My thesis is that Monster Beverage (NASDAQ:MNST) can have good returns even if their U.S. market share is flat or slightly lower in the coming years. There are plenty of opportunities internationally and the overall U.S. energy beverage category should continue to do well such that the pie is growing fast enough to more than offset a thinner slice. If Red Bull and Monster can be rational competitors like cereal companies, then everyone should be happy.
Being an asset-light company, Monster has been able to grow quickly and this should continue. The Red Bull company profile says they have 12,618 employees and their 2020 revenue was about $7.3 billion. Outsourcing the manufacturing process to third party bottlers and contract packers, Monster's 2020 10-K says they only have 3,013 full-time employees and an overall employee count of 3,666 to go along with their 2020 revenue of $4.6 billion.
Among companies in the 100 Baggers book with spans of 14 years or more, Monster Beverage has the highest total return CAGR for shareholders of over 45% for 21 years. A $10 thousand investment in Monster [then Hansen] from December 1993 turned into over $25 million by 2014! Monster has been somewhat in line with the S&P 500 since 2014.
Co-CEOs Rodney Sacks and Hilton Schlosberg could have retired comfortably many years ago but they have an indefatigable interest in the energy drink business.
I believe there is vast growth potential internationally! When Monster did the Coca-Cola (KO) deal in 2015, the Coke energy drink sales were 40% U.S. and 60% international. Just past the 26 minute mark of the 2017 video interview with Co-CEO Rodney Sacks, they say the U.S. only accounts for about one-third of the global energy drink market in volume and revenue. Monster's 2020 10-K shows that sales in the U.S. and Canada were $3.2 billion which is about 70% of their $4.6 billion revenue total.
Over time, international sales should rise well above today's level of 30%. The Red Bull company profile says they had sales of 6.3 billion euros in 2020. Using a conversion rate of 1.16, this is about $7.3 billion which is about $2.7 billion more than Monster's total of $4.6 billion for 2020. Monster shows that they and Red Bull are close to each other with respect to U.S. dollar share so this difference is on the international side.

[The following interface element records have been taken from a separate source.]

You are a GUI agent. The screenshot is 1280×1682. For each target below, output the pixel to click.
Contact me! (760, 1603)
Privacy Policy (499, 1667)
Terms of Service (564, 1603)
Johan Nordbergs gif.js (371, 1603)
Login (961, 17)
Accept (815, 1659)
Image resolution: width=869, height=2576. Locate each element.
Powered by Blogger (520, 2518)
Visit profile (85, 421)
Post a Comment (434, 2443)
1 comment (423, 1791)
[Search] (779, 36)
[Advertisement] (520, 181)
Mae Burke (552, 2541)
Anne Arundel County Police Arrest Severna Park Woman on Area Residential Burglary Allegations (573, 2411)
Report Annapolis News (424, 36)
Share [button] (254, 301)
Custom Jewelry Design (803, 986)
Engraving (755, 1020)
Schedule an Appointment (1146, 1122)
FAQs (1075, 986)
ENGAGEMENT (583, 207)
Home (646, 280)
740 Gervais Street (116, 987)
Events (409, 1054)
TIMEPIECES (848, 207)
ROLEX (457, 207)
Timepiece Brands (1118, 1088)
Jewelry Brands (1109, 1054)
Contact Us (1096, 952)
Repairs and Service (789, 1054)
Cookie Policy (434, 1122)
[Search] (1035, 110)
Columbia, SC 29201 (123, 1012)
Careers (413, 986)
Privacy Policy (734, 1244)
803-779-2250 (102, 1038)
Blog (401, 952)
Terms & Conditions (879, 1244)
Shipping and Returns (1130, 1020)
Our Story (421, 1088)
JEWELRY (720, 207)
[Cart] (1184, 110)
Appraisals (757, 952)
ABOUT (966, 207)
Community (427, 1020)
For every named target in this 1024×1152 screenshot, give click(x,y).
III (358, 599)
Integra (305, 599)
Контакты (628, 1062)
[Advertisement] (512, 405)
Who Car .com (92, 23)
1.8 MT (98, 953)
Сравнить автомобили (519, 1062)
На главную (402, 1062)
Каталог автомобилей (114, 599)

The growth in Asia Pacific is exciting, going from a little over $250 million in 2018 all the way up to almost $425 million in 2020:
Image Source: 2020 10-K
The 2Q21 10-Q shows that EMEA sales increased 64% from $328 million in 1H20 to $537 million in 1H21 and Latin America & Caribbean sales increased 74% from $91 million to $158 million over the same period:
Image Source: 2Q21 10-Q
Monster's U.S. and Canada sales increased about 7% from $3 billion in 2019 to $3.2 billion in 2020 despite the fact that their U.S. dollar market share declined from 40.2% to 38.8%. Looking at the yearly slides for total U.S. dollar share in the January 2019, 2020 and 2021 business updates, we have the following:
Image Source: Chart from author's spreadsheet based on annual business updates.
Note that the Monster share includes all their brands like NOS, Full Throttle and Reign. Reign is also shown separately because of their importance in terms of competing with VPX Bang in the performance subcategory.
It's hard to get new energy drink brands to scale. A May 2020 WSJ article says Coke is discontinuing their U.S. energy-drink experiment as sales were disappointing. Growing nicely from 2018 to 2019, VPX Bang looked like a serious threat in the performance subcategory but Monster's Reign brand answered in April 2019. Regarding the VPX Bang lawsuit, Co-CEO Rodney Sacks said the following in the 2Q21 call:
In March 2019, VPX, the maker of Bang Energy drinks, sued Monster, alleging that its Reign products infringed VPX's Bang trademarks and trade risk. A trial was held last year. And on August 3, 2021, the court issued an order denying all of VPX's claims and holding that VPX is entitled to no relief whatsoever. In fact, the court specifically found that VPX copied its bank trade risk from the original Monster Energy cans. The court's decision confirms that Monster and Poland retail partners are free to continue to sell our Reign products without any changes and without any restrictions. Monster always believed and maintained that VPX's claims were frivolous, and we are extremely pleased that the court rejected all of VPX's claims while vindicating Monster's rights.
I don't believe energy drinks are as pernicious as some of the U.S. headlines imply. There will always be a market for those who need a quick jolt of caffeine. Hot coffee can't be consumed quickly and not everyone likes the taste. It's not in management's best interest to create an environment where a bellicose Red Bull emerges so I believe the 2 companies will be careful not to get carried away when competing for U.S. market share.